La racha de incendios que está afectado a Australia en los últimos meses es de proporciones jamás antes vistas. Esta semana las autoridades australianas ordenaron la evacuación total de miles de persona en el sureste del país ante la fuerte amenaza de que se agraven los incendios en los próximos días.

Pero los seres humanos no han sido los únicos que afectados de las consecuencias de los siniestros. En redes sociales se han hecho virales fotos y videos de locales intentando rescatar a las especies en peligro, y según una investigación de los ecologistas de la Universidad de Sidney, cerca de 500 millones de mamíferos, pájaros y reptiles han muerto por causas de el fuego. Entre ellos se encuentran canguros, Koalas, Wombats, demonios de Tasmania y otras especies en peligro de extinción.
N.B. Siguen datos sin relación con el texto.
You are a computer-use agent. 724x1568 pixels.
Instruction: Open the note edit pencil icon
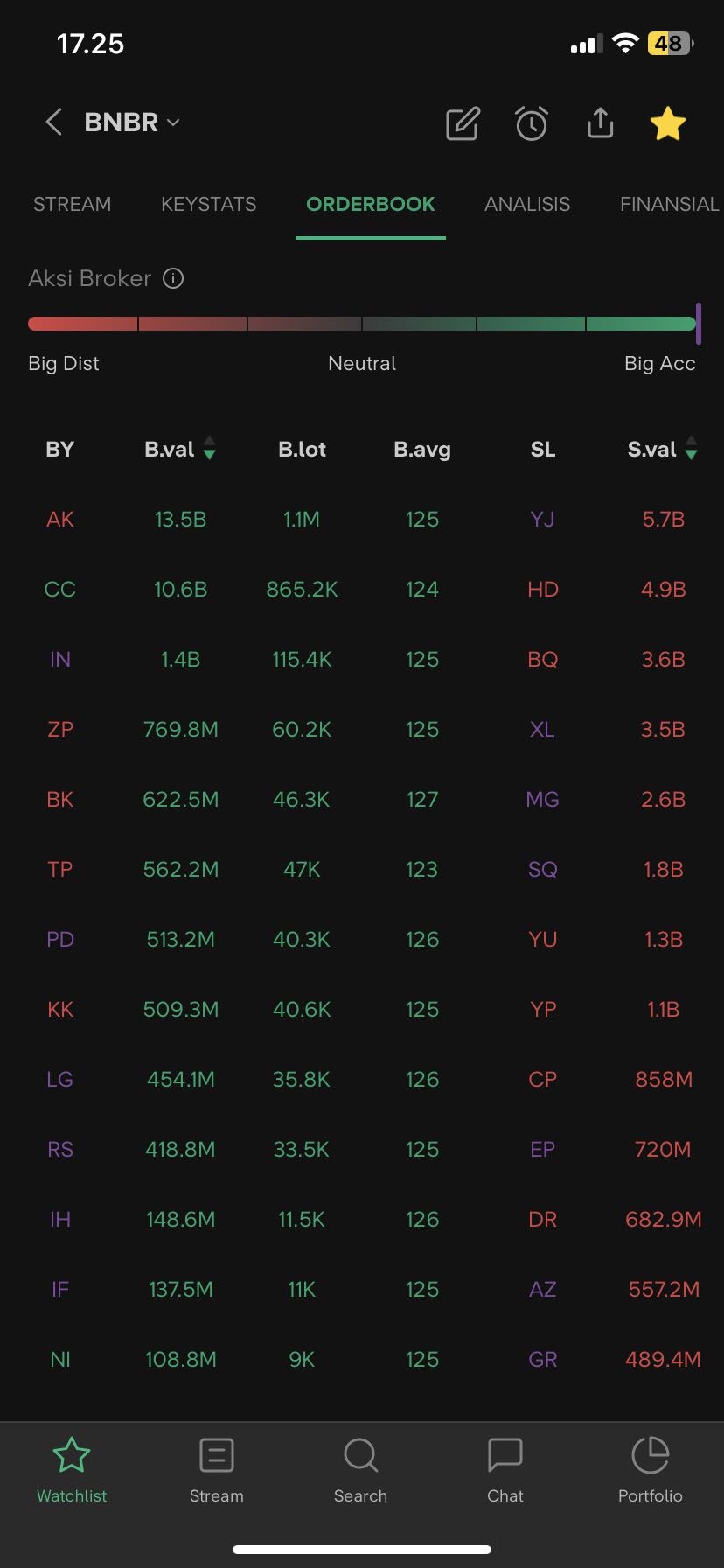(463, 124)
Uno de los casos que más tiene preocupado a todo el mundo es el de los koalas, que no pueden moverse rápido para escapar de los incendios y que, además, se alimentan de las hojas de árboles de eucalipto que son altamente inflamables. Se calcula que cerca de 8.000 (casi un tercio de la población total) habrían muerto desde septiembre.

Especialistas y voluntarios han dado a conocer su preocupación porque no están recibiendo tantos animales para auxiliarlos como lo esperaban, lo que podría dar a entender que estos han muerto atrapados en las llamas.

Lo más triste es que la situación parece estar lejos de mejorarse. El país vive una de las mayores sequías y acaba de entrar en la estación de verano austral, por lo que no se esperan ni posibles precipitaciones pronto.

Right now, we are a country on fire. Not a sunburnt country, but a burnt and blackened country. Around five million…

Posted by Belle Elias on Sunday, December 29, 2019

El primer ministro australiano Scott Morrison se reunirá el lunes con el Comité de Seguridad Nacional para abordar la respuesta del Gobierno federal a estos incendios que normalmente son combatidos a nivel estatal y que se prevé arderán durante muchos meses más.

El mandatario, defensor de la industria del carbón y duramente criticado por su política climática, señaló que «no existe duda de que son desastres naturales», al insistir en que el cambio climático global no está vinculado a una incidencia de incendios forestales en particular.